(Saved data entries)
========
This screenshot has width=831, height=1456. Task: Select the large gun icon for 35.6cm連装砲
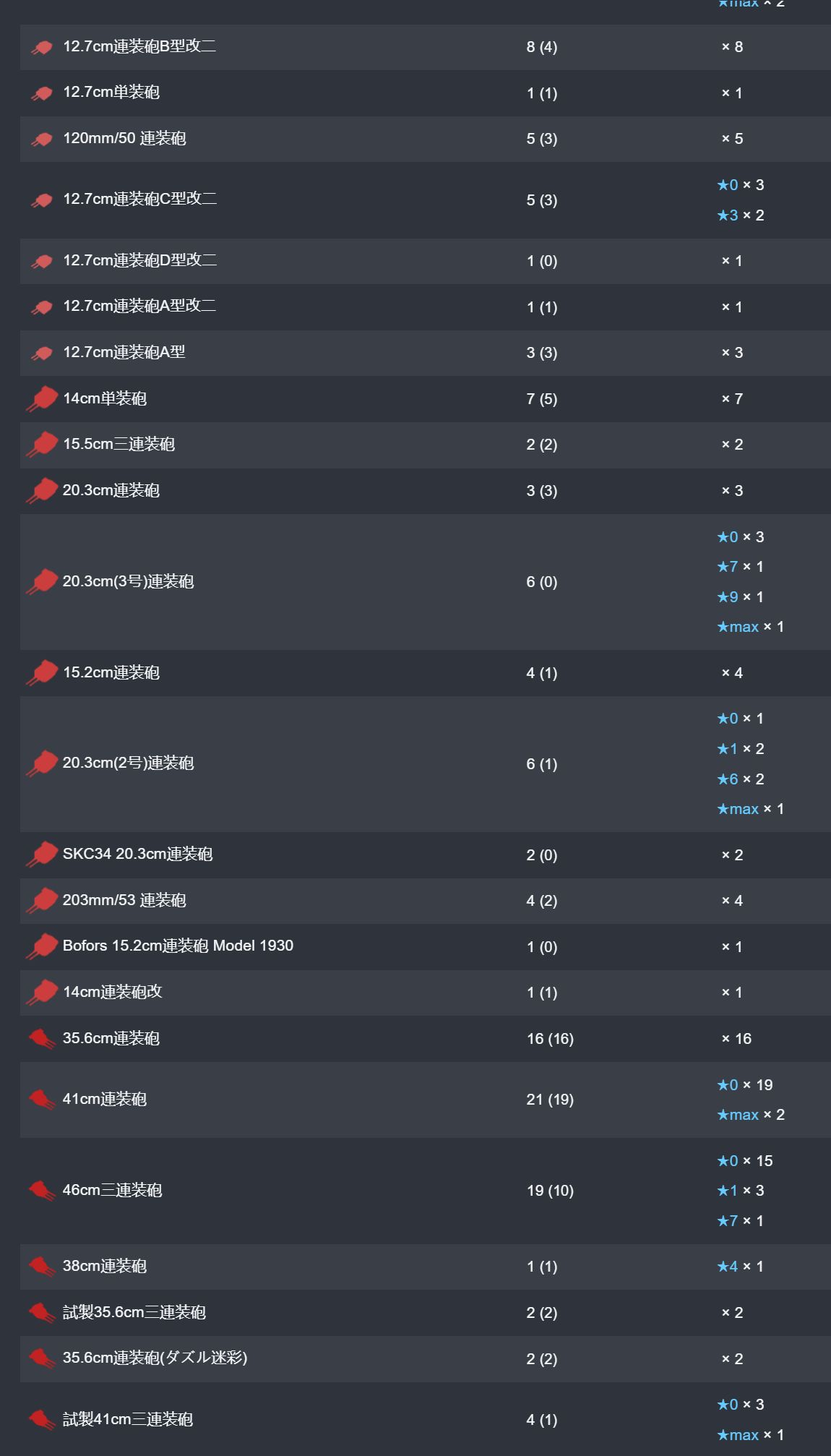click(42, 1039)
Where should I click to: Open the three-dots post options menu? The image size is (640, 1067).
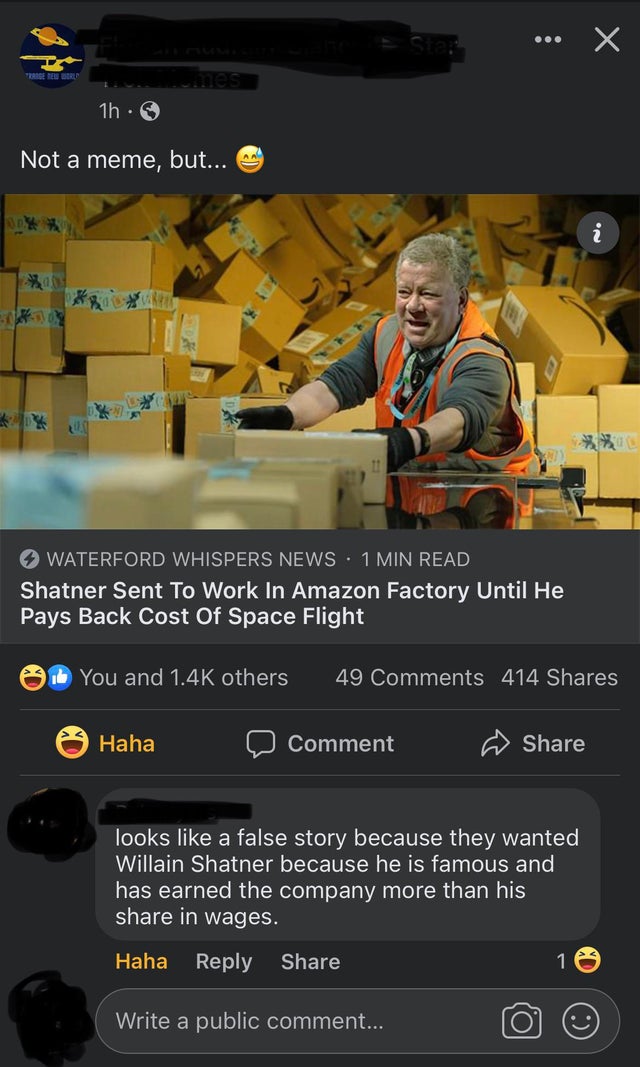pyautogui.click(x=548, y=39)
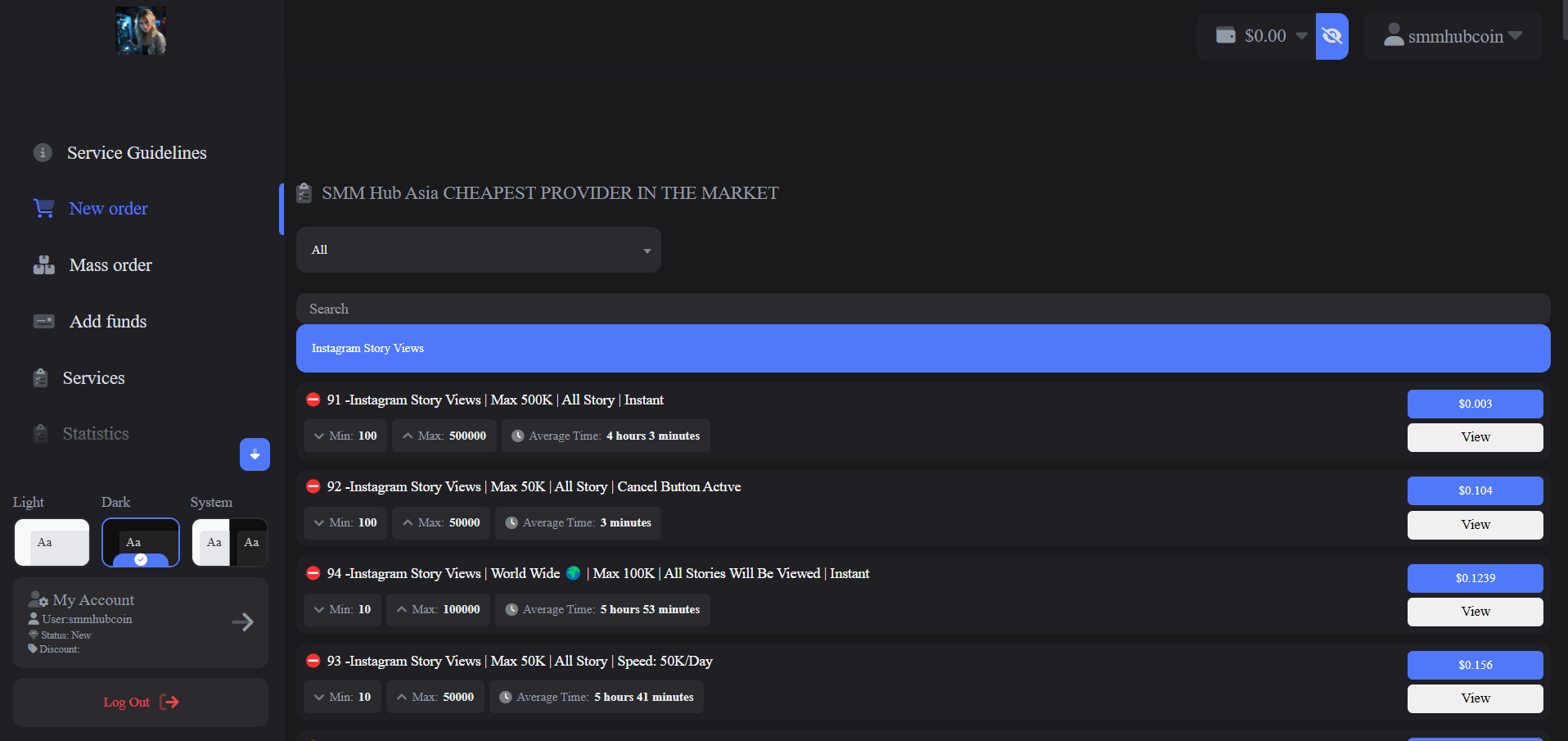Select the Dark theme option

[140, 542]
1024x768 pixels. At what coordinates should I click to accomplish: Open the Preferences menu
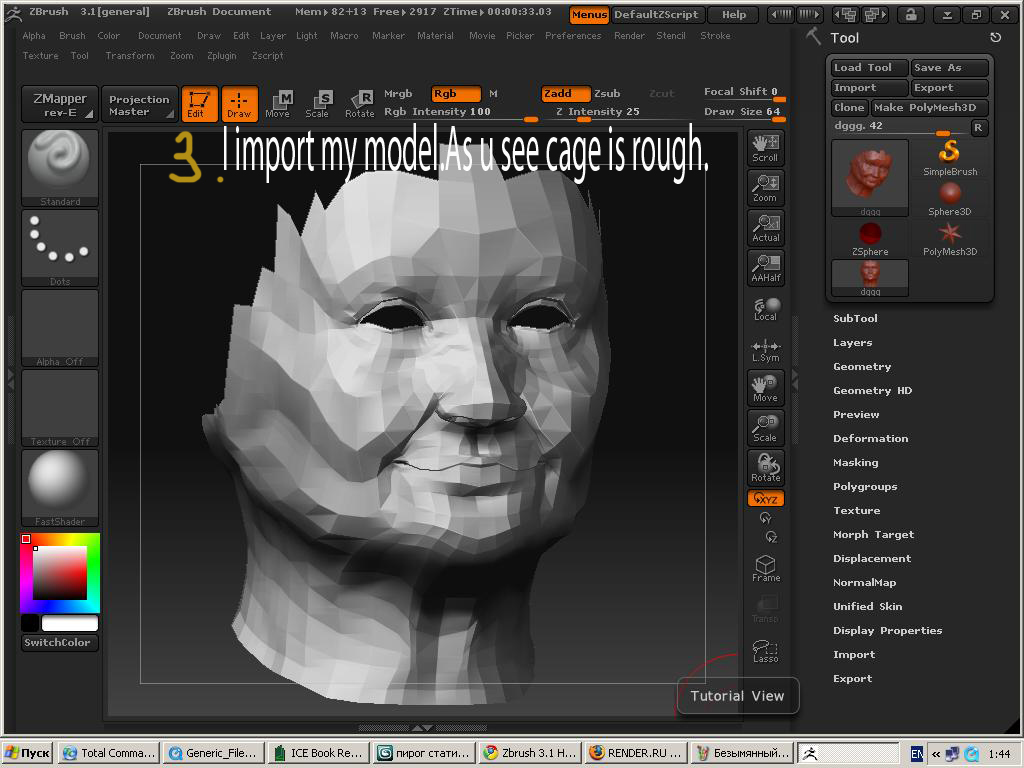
========
▶ Work order
Leave out every picture and copy the rest of the records exactly.

▶ Task output
This screenshot has width=831, height=1456. Task: Select the large gun icon for 35.6cm連装砲
click(42, 1039)
Where should I click to: Open the three-dots post options menu? The image size is (640, 1067).
pyautogui.click(x=548, y=39)
Select the Dark theme option

[140, 542]
1024x768 pixels. At what coordinates should I click to accomplish: Open the Preferences menu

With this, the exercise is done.